**PROVIDED ENTRIES:**
____

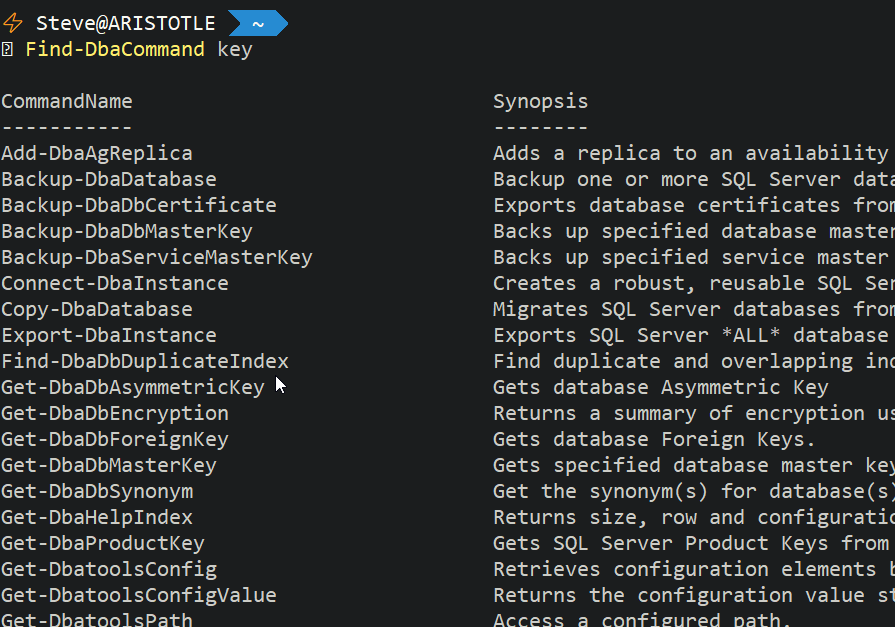Select the Copy-DbaDatabase entry

coord(97,309)
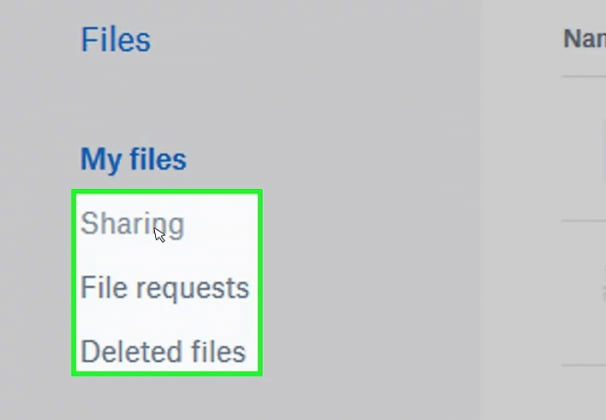
Task: View file requests page
Action: [164, 288]
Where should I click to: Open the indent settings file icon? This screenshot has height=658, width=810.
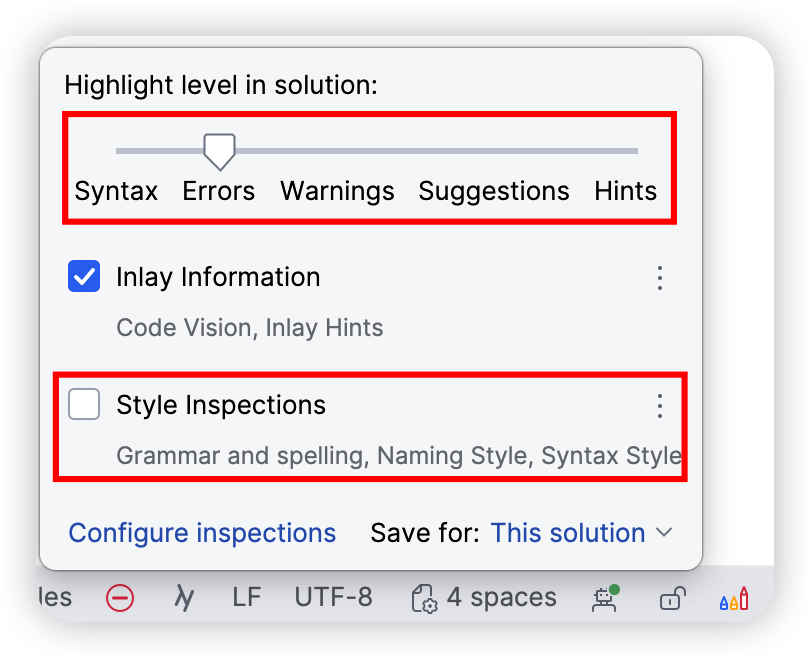pyautogui.click(x=424, y=599)
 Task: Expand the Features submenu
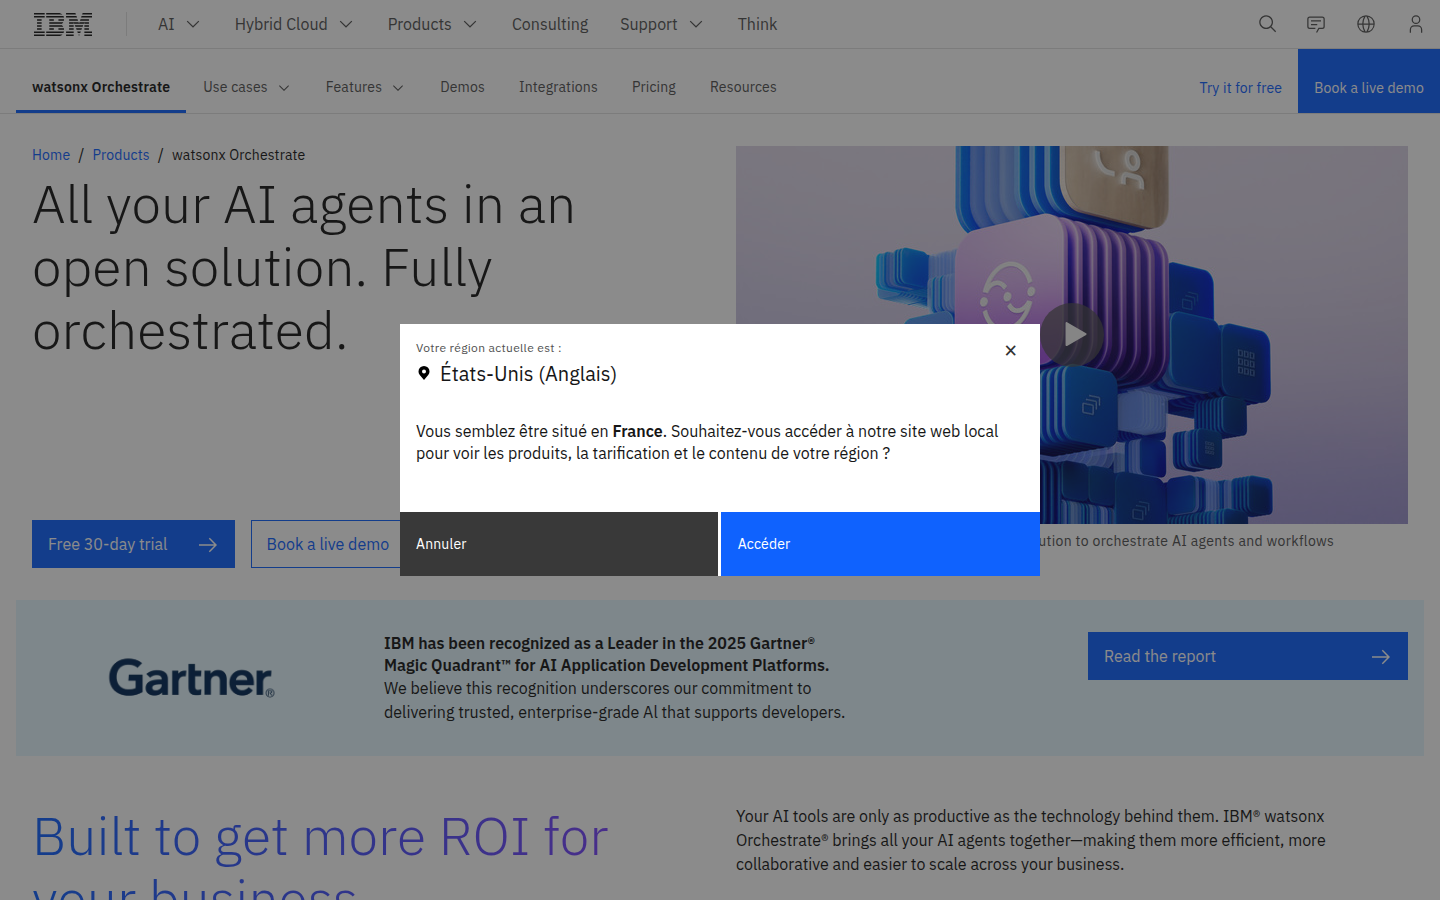tap(364, 87)
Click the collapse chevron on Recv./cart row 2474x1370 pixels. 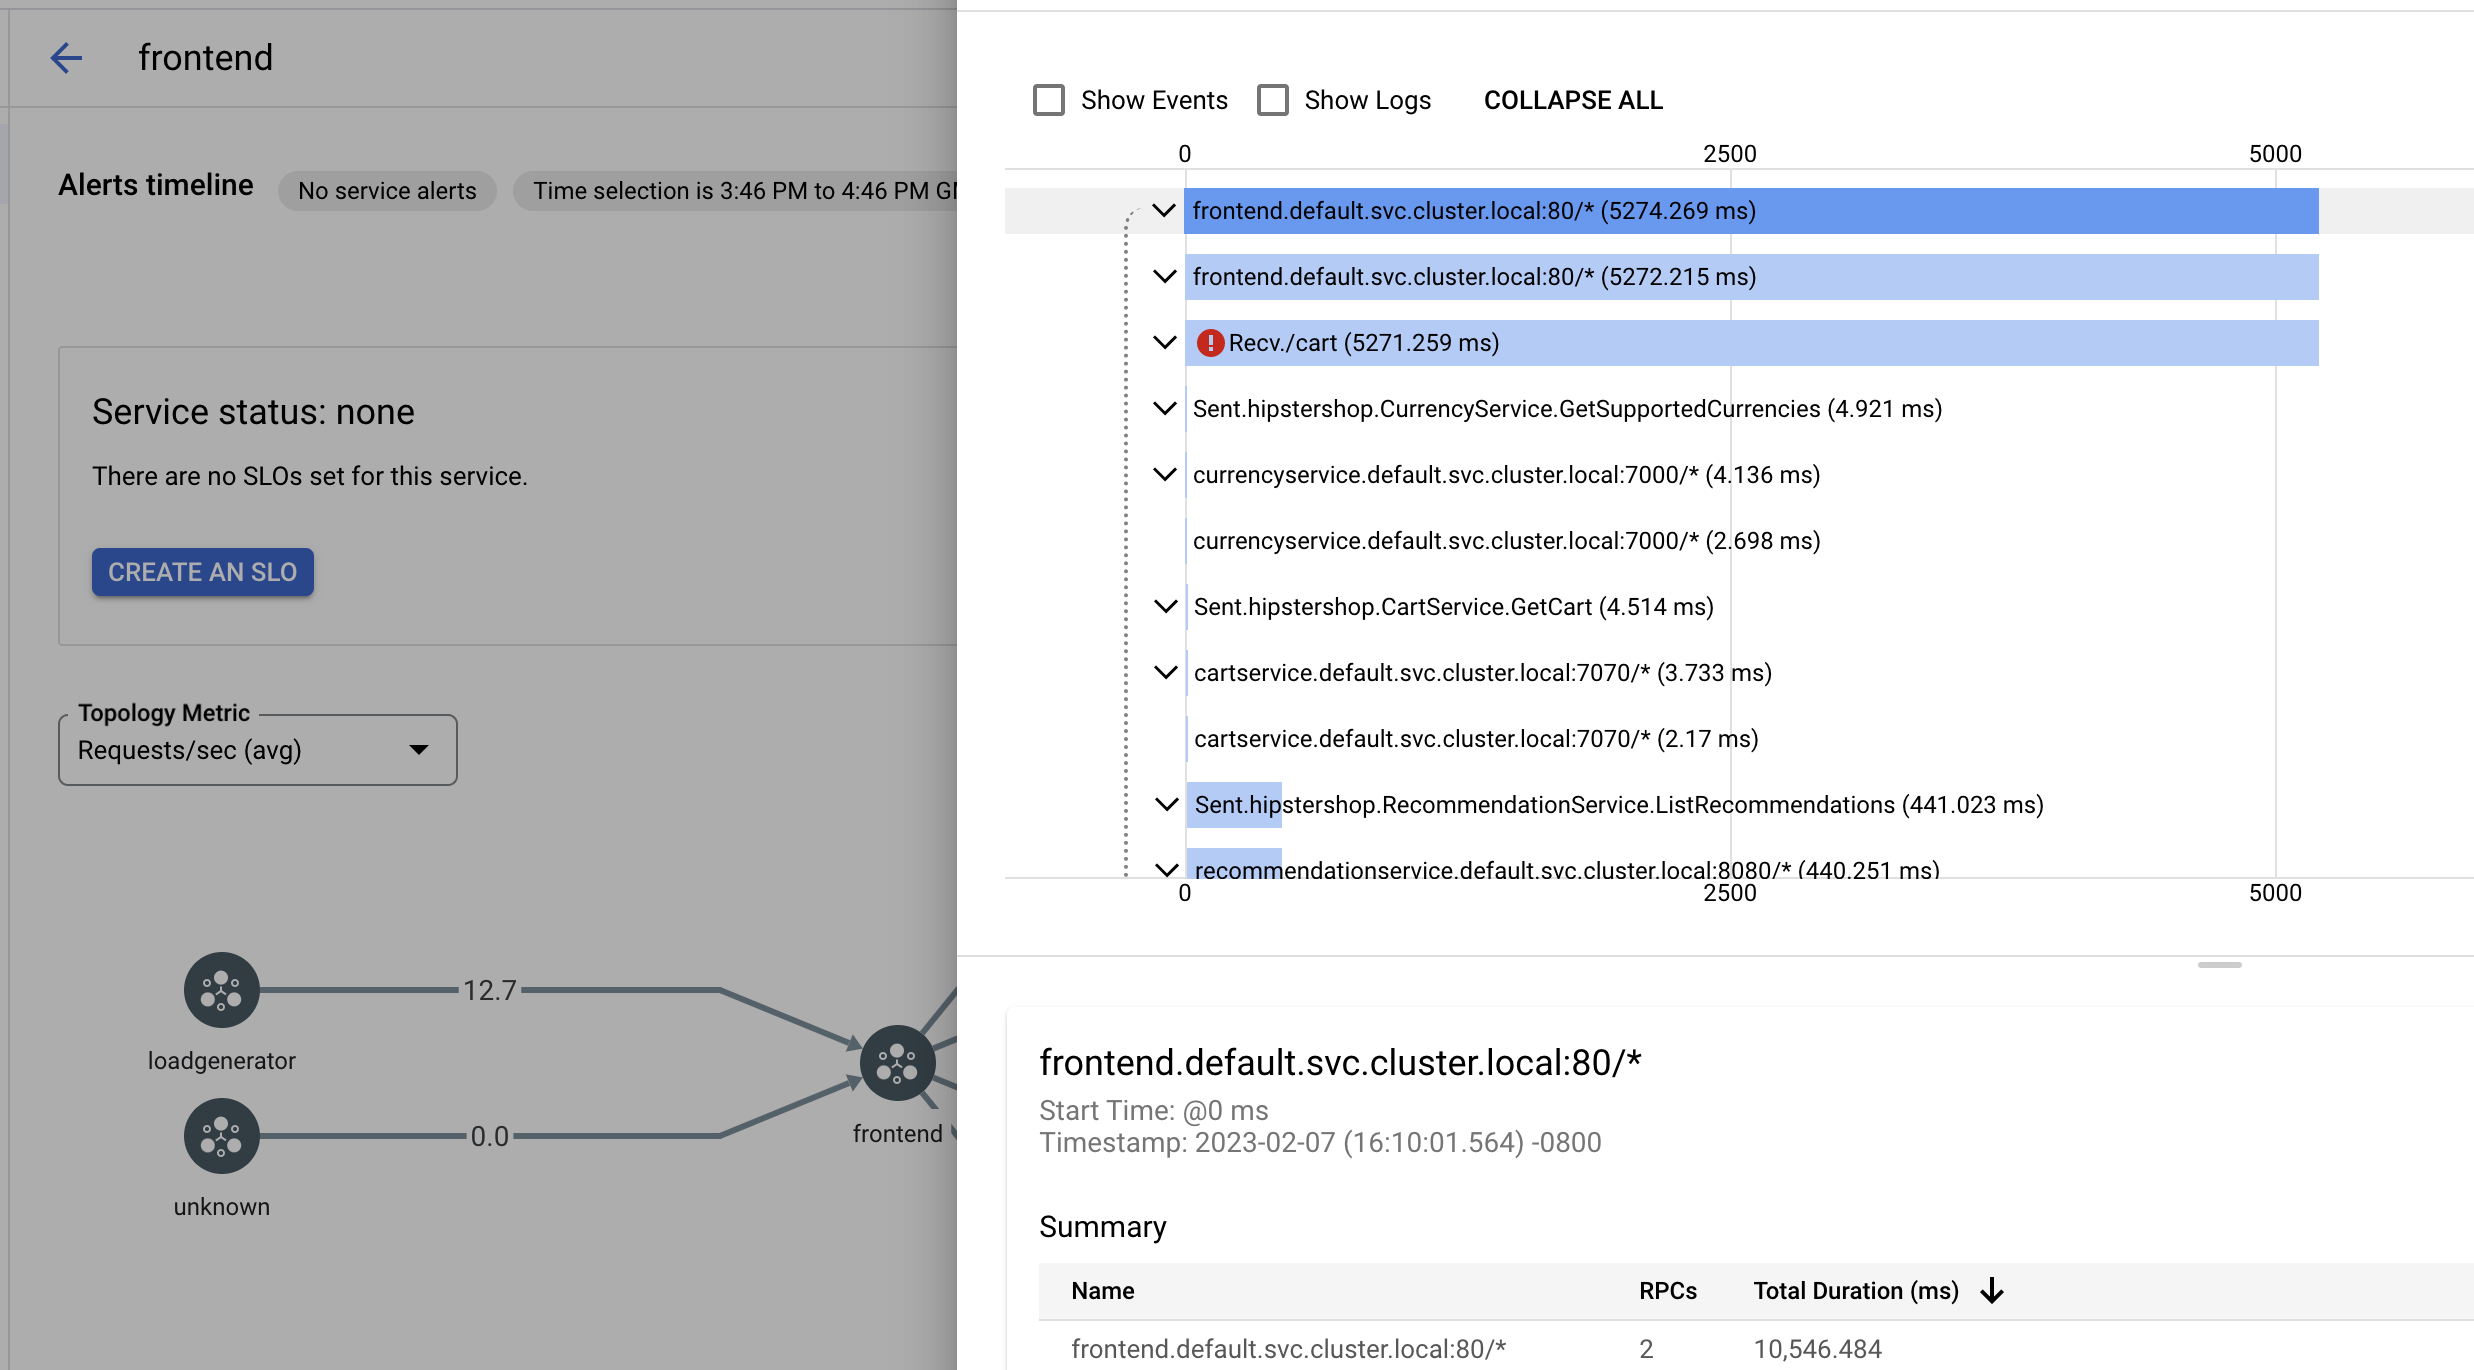pos(1164,341)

____

**JOB:**
Copy the rows exactly, from the very start through the line that contains "pyautogui.click(x=424, y=599)", leaving out the pictures.

**FULL SOLUTION:**
Select the Copy-DbaDatabase entry

coord(97,309)
Task: View file requests page
Action: [164, 288]
Where should I click to: Open the indent settings file icon? This screenshot has height=658, width=810.
pyautogui.click(x=424, y=599)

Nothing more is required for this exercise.